It is, because it's always better the second time. Or the third or fourth.

You do a lot of one-day sessions, right? I've seen a lot of "recorded, mixed, and mastered by Jack Shirley on..." and a single calendar date.

It's never completed in one day. They might have just tracked in a day, then I mixed and mastered later.

It's heartening to hear that! From a distance I'm like, "What the fuck? How does he do this?"

[laughs] That's just the band glossing over credits. I almost never mix the same day. It's very, very rare.

Well, for short sessions — say a band wants to track eight or ten songs in a day, what's the dynamic?

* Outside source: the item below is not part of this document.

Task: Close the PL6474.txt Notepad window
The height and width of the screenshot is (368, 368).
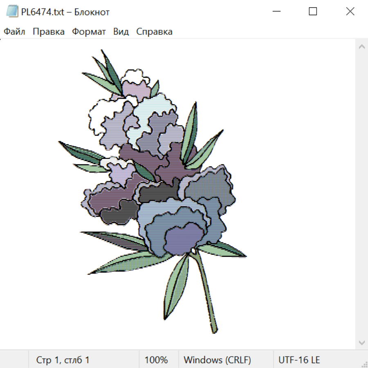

Almost every session that I do is live. Right there, that knocks off tons of time and painful shit. The band loads in. We figure out whether they're all going to be in the live room with the amps, or if it will be drums in the live room, amps in the iso booth, and people in here [the control room]. Those are the main choices. If it takes us two hours to set up and get mics checked, and the band has a half-hour worth of material, and they're well practiced, it's very conceivable that they could be done with their live takes in a couple hours. Then the bulk of the recording is done. Then we can do some vocals. I'm very much for the human error, the mistakes, and all that. I work quickly, but I spend a fair amount of time getting tones right. And because we're going to tape, I'm doing all my processing in the front-end. That speeds everything up.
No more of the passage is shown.